People do make light of the vices, or deadly sins, and they have been largely stripped of moral seriousness. Here in New Zealand we have a pizza chain called Hell, which names its pizzas gluttony and sloth and lust and so on. Actually I don't think there is one called covetousness, which makes me wonder if it is an unfashionable vice. Or just awkward to say as in 'I would like a large Covetousness please'. In the Bible you are not supposed to covet your neighbour's ox or ass and I guess that is a bummer if your neighbour has a really cute ass. So we joke about such things. But my coveting of my friend's comic books actually messed with my head a little. It turned me briefly into Gollum. It made my world a little smaller and meaner. Religious dogma aside, perhaps that is what a vice is, something that shuts us down, de-means us, limits us, closes our world in.  

So I never got the Vacuum Action Duster and since then I have had to be content with putting my own cloth on my own stick. And now, older and wise to the vice of Covetousness, I have decided what to do with the comics. I will return them forthwith.

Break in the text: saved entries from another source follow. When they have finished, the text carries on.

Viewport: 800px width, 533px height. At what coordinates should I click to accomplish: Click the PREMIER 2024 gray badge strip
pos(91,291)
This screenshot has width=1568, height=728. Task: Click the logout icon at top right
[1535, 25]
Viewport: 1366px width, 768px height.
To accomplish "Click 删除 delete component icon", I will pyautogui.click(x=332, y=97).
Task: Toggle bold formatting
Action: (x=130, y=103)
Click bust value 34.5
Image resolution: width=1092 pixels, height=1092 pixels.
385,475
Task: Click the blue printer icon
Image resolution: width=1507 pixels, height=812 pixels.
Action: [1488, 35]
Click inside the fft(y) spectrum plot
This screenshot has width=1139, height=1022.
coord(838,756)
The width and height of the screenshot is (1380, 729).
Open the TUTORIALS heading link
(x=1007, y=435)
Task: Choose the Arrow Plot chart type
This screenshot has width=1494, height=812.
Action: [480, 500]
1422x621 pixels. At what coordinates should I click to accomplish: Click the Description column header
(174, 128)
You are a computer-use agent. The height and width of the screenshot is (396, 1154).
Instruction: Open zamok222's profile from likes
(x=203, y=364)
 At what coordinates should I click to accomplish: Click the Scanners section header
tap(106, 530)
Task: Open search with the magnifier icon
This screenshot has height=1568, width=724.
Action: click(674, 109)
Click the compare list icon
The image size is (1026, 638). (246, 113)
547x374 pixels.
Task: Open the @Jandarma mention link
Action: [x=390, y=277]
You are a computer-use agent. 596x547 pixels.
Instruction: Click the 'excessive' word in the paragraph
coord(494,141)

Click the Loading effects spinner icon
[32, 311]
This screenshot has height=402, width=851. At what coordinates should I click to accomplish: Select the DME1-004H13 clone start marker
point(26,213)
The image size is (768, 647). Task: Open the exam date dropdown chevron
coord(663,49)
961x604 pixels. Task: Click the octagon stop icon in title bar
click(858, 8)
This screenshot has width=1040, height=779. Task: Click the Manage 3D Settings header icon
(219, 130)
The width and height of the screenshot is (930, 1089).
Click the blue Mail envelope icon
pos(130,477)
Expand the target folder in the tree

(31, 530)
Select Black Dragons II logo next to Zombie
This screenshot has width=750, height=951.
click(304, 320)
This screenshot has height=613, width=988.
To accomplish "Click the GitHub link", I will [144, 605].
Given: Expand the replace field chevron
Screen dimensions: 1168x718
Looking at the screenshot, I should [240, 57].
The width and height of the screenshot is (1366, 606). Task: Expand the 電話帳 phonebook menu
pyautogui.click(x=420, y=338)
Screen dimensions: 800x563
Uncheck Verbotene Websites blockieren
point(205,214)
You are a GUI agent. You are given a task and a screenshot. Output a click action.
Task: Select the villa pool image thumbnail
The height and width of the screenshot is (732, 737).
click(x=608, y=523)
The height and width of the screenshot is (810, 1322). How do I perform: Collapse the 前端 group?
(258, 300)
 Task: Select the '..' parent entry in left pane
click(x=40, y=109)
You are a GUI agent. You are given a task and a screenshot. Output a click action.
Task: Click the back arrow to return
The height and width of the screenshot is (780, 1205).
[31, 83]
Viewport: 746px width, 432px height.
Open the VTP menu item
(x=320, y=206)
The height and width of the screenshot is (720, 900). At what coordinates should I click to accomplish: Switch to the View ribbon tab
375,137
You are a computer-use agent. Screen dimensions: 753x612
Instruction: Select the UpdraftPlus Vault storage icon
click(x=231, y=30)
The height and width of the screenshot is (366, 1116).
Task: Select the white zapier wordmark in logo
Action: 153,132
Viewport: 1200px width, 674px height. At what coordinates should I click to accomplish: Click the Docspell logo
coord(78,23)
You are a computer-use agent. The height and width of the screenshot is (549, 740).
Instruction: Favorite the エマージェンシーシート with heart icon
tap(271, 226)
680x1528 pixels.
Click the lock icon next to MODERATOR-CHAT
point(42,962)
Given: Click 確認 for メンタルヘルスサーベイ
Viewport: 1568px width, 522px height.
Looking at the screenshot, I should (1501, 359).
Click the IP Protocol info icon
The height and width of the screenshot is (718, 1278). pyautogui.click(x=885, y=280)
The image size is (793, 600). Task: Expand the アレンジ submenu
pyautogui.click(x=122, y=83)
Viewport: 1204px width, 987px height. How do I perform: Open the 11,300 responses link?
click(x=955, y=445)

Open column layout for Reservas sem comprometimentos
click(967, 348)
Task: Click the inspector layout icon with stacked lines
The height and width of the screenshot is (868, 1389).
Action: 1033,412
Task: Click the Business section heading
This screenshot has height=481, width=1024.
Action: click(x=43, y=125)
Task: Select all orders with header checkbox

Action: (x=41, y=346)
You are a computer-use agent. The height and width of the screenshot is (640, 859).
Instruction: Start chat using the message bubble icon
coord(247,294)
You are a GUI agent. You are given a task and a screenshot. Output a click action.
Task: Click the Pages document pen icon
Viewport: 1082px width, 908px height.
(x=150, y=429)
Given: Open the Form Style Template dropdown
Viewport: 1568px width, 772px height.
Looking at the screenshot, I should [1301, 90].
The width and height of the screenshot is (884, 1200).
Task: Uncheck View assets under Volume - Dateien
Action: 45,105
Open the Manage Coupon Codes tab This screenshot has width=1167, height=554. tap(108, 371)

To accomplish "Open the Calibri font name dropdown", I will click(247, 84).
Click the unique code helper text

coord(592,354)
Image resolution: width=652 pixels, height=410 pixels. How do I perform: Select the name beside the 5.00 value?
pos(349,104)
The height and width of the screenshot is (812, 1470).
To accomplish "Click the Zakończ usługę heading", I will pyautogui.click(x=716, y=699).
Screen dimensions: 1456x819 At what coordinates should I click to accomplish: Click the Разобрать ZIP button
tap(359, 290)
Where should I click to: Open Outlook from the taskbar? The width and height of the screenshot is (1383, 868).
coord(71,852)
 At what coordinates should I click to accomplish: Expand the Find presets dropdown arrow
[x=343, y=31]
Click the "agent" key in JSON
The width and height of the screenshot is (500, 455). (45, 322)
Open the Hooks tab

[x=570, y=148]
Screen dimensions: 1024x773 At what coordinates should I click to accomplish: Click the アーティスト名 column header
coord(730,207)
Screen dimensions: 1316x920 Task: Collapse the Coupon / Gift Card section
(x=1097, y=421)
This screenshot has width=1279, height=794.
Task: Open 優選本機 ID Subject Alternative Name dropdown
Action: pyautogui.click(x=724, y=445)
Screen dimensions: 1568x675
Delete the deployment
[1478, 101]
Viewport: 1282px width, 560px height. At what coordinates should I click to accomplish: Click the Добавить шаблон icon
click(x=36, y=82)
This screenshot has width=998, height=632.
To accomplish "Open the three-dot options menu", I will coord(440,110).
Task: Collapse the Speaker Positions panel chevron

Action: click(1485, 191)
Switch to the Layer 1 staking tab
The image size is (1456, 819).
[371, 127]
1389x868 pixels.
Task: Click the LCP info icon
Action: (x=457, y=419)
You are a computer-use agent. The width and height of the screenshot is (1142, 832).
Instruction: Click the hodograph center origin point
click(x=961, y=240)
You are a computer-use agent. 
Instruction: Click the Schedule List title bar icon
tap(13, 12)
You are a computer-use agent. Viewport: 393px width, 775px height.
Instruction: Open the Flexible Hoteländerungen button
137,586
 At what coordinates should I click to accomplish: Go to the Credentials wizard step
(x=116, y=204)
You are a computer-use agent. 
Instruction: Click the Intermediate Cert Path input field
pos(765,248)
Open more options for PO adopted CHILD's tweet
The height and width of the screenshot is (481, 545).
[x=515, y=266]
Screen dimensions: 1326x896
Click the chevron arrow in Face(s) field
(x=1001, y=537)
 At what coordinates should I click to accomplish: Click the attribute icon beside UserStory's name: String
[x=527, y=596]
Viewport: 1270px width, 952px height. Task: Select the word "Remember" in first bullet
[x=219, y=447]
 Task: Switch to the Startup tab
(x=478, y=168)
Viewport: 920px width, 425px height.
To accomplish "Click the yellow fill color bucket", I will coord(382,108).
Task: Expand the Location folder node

Oh yes, the image above. It is a nineteenth century painting by Octave Tassaert, and it depicts the temptations of St Hilarion. He was an eremitic and extremely ascetic type and the inspiration for St Jerome, who wrote about St Hilarion's temptations in forensic detail. Alone in the desert for decades, the poor saint could barely lie down without being visited by visions of luscious women bearing lascivious food and drink in appalling abundance. My temptations are sadly less lysergic, although probably more eccentric.